- **TRECHO SELECIONADO**

-----

O risco de cair na pobreza, portanto, poderia ser maior, caso não seja incluído no Renda Brasil, uma vez que não teria mais benefícios para receber. “Seria melhor tirar de quem está mais alto na distribuição e dar para essas pessoas”, diz.
Veja outros pontos que devem ser analisados:
Como está a discussão sobre a renda básica?
Leandro Ferreira: Uma vez que o auxílio emergencial já se consolidou, inclusive com a prorrogação do governo, a gente tem um debate sobre o pós-auxílio emergencial. São vários contornos, mas muita gente chama o que vem pela frente de renda básica. No fundo, é uma reforma das políticas sociais de transferências de renda. Algumas oportunidades são únicas, como a criação da Frente Parlamentar instalada no Congresso Nacional, onde vai ser um bem caminho consistente.
Como está a participação do governo nesse debate?
Leandro Ferreira: Infelizmente, no Executivo, a gente não tem essa mesma oportunidade. Essa truculência toda do governo Bolsonaro não fez uso da inteligência em política social que o Brasil tem aí, por meios dos seus técnicos. Por isso a gente aposta no Congresso.
Existe risco do país retroceder com o Renda Brasil?
Leandro Ferreira: Evidente que sempre temos o risco de tudo ou nada acontecer. O que eu tenho visto é que essa estratégia do Renda Brasil não vai ser tão abrangente como tem sido debatido. Para mudar alguns programas, como o abono salarial, precisaria de um esforço legislativo muito grande. E eu não vejo uma disposição nem do Congresso Nacional nem do governo para propor isso, neste momento. O que eu acho que vai acontecer é que vão introduzir um monte de penduricalho no Bolsa Família, aumentar um pouco os recursos e extinguir um ou outro programa, avançando pouco para o que é o Bolsa Família, que será chamado de Renda Brasil para capitalizar politicamente.

-----

- **O QUE SE PEDE**
1/ Resuma o trecho sobre o Renda Brasil em duas frases.
2/ Liste todas as perguntas feitas a Leandro Ferreira no trecho sobre o Renda Brasil.
3/ Escreva a continuação do trecho sobre o Renda Brasil, começando logo após a última frase.
As linhas que vêm depois não têm relação com o trecho sobre o Renda Brasil.

- **LINHAS EXIBIDAS**
-----

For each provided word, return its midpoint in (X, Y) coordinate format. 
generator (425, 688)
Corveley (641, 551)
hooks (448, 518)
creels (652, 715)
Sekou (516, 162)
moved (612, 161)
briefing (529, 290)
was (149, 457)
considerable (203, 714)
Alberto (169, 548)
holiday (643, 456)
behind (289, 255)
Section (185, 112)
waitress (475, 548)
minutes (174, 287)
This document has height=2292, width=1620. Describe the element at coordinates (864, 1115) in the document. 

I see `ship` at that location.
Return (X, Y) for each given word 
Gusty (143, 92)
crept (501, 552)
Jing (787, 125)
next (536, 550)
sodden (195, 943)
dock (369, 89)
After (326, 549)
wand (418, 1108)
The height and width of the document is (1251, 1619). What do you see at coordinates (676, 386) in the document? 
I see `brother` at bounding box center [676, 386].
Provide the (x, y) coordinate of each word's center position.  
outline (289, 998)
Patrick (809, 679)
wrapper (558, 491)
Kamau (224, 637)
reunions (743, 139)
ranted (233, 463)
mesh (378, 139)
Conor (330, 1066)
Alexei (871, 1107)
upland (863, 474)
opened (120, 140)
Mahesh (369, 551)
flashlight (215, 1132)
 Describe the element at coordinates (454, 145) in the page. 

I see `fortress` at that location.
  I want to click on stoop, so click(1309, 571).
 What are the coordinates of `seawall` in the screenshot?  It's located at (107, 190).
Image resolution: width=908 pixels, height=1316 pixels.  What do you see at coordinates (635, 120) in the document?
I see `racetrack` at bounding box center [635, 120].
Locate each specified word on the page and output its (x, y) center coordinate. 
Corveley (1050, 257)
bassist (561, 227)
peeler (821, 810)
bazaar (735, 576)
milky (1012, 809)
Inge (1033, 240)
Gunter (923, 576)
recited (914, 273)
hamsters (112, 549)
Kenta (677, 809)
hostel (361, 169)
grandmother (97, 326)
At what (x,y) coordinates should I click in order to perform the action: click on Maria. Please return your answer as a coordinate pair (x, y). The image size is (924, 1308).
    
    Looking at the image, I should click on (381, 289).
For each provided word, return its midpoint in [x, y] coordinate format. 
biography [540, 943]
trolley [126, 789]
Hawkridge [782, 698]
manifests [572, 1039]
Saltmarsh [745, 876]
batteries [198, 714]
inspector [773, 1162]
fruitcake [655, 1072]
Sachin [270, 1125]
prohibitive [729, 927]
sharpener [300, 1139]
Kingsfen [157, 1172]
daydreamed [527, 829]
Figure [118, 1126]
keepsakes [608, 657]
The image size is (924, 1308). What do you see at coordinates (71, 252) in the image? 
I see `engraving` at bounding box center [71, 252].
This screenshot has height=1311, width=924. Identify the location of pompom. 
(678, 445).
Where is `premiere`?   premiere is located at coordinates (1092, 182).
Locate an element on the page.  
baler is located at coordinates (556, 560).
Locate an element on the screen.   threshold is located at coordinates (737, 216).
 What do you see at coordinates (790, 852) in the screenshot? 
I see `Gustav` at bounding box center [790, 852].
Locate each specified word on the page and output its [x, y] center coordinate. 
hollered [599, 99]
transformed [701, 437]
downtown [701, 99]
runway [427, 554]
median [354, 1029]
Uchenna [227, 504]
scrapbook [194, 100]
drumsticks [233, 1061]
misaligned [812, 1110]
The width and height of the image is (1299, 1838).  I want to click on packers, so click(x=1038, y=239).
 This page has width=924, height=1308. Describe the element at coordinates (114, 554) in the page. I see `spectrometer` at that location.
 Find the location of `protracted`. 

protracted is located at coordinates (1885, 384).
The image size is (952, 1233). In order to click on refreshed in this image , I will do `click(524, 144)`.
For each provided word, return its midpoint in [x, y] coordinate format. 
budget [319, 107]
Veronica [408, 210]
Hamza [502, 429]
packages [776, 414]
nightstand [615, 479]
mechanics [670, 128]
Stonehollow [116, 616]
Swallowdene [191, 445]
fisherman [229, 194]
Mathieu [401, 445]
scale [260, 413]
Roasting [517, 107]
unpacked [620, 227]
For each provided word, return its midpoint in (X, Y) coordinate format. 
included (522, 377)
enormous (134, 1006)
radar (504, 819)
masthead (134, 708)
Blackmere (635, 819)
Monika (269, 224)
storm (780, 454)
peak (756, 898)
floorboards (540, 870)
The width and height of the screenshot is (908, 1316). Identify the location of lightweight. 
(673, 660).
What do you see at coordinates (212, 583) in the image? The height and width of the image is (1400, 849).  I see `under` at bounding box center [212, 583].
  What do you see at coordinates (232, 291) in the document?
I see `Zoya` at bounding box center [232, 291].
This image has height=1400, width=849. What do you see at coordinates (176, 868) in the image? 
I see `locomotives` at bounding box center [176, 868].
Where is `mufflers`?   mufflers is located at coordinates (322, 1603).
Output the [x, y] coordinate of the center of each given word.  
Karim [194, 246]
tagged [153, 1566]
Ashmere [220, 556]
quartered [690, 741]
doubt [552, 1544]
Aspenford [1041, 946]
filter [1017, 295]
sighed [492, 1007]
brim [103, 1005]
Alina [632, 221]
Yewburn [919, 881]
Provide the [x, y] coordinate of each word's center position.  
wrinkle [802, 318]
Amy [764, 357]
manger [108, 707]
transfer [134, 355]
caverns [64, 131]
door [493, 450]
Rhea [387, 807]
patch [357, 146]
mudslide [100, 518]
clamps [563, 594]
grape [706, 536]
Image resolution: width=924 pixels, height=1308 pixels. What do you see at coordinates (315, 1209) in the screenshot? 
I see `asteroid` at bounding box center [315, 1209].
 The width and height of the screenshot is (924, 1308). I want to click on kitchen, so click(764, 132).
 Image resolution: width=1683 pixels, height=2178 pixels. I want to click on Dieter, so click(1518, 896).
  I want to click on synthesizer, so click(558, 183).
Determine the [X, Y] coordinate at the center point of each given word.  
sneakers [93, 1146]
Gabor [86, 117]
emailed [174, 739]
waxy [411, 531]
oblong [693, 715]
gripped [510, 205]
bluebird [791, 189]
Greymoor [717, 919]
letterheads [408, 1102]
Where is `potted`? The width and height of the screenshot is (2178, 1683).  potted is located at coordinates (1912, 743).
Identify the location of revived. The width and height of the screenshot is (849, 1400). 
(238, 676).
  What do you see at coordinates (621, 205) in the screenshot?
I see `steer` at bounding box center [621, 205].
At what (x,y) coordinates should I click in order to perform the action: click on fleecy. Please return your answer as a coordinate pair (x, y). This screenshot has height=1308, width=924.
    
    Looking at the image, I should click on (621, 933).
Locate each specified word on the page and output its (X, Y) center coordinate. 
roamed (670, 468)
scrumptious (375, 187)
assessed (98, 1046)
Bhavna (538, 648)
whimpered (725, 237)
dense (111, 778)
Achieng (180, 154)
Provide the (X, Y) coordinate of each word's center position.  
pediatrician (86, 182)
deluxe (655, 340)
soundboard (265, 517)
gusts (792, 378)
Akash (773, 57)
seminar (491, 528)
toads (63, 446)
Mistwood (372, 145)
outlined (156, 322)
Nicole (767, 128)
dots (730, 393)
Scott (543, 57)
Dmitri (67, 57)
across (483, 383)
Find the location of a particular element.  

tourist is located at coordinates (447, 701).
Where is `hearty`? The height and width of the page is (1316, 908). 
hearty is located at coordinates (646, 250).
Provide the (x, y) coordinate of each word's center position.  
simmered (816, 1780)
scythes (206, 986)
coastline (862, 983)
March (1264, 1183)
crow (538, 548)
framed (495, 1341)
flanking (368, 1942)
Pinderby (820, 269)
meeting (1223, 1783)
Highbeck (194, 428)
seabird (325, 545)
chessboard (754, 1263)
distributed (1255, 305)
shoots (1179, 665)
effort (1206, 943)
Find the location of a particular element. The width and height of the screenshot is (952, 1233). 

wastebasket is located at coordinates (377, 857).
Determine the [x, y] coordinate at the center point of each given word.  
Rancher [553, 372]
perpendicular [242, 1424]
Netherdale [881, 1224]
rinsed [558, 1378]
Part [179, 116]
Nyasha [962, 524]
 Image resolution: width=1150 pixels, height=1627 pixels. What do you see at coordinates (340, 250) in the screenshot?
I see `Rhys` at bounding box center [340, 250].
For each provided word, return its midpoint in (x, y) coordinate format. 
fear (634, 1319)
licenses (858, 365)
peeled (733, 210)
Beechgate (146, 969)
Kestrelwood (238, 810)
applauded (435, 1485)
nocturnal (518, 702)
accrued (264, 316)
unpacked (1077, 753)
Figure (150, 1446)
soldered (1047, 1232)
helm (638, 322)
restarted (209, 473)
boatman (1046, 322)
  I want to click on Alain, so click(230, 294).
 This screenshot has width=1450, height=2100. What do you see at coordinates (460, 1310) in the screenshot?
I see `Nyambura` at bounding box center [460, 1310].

-----

- **RESPOSTAS ESPERADAS**
1/ Leandro Ferreira afirma que, com o auxílio emergencial consolidado, o debate passa a ser o pós-auxílio, que muitos chamam de renda básica e que é, no fundo, uma reforma das políticas de transferência de renda. Ele aposta no Congresso porque o governo Bolsonaro não aproveitou seus técnicos em política social, e prevê que o Renda Brasil será menos abrangente do que se debate, limitando-se a acrescentar penduricalhos ao Bolsa Família, aumentar um pouco os recursos e extinguir um ou outro programa.

2/
- Como está a discussão sobre a renda básica?
- Como está a participação do governo nesse debate?
- Existe risco do país retroceder com o Renda Brasil?

3/
O que pode mudar com possíveis alterações no abono salarial?
Leandro Ferreira: O governo, por esses desenhos que vieram até agora, poderia levar um prejuízo principalmente para quem está um pouco acima da faixa de pobreza. Esse cara, eventualmente, se perder o emprego, entra na pobreza. O que me parece é que o governo está propondo coisas que levaria a uma redução da proteção dessa faixa de pessoas e ainda extinguiria alguns serviços. O Guedes chegou a falar no Farmácia Popular, por exemplo, e do Fundeb.
Por que poderia levar um prejuízo para quem está pouco acima de faixa da pobreza?
Leandro Ferreira: porque os recursos do abono beneficiam até quem tem dois salários mínimos de renda. Então, se retira esses recursos para pagar só quem está na faixa de pobreza e extrema pobreza, esse cara que tem dois salários mínimos não está nessa faixas apesar de ser um beneficiário do abono. Então, ele perderia esse benefício, que é de um salário mínimo por ano, e deixaria de ter um benefício liquido de R$ 80 ao longo de cada mês. Tirar dos não tão pobres para dar para os mais pobres? Nesse sentido, seria melhor tirar de quem está mais alto na distribuição e dar para os mais pobres e também para esse cara que recebe o abono.
Hoje o auxílio emergencial chega a 67 milhões. Essa é uma base legal para pagar o Renda Brasil?
Leandro Ferreira: Existem distorções dentro dessa base. O que a gente precisa é caracterizar a família desses 67 milhões de pessoas e pagar preferencialmente por pessoa de cada uma dessas famílias. Então, é uma boa base, do ponto de vista operacional é excelente, mas esse número de 67 milhões ainda é pouco, poderia ser melhor, até próximo dos 100 milhões, pois ficaram de fora aposentados, trabalhadores e crianças.
O valor estudado de R$ 250 por pessoa é vantajoso?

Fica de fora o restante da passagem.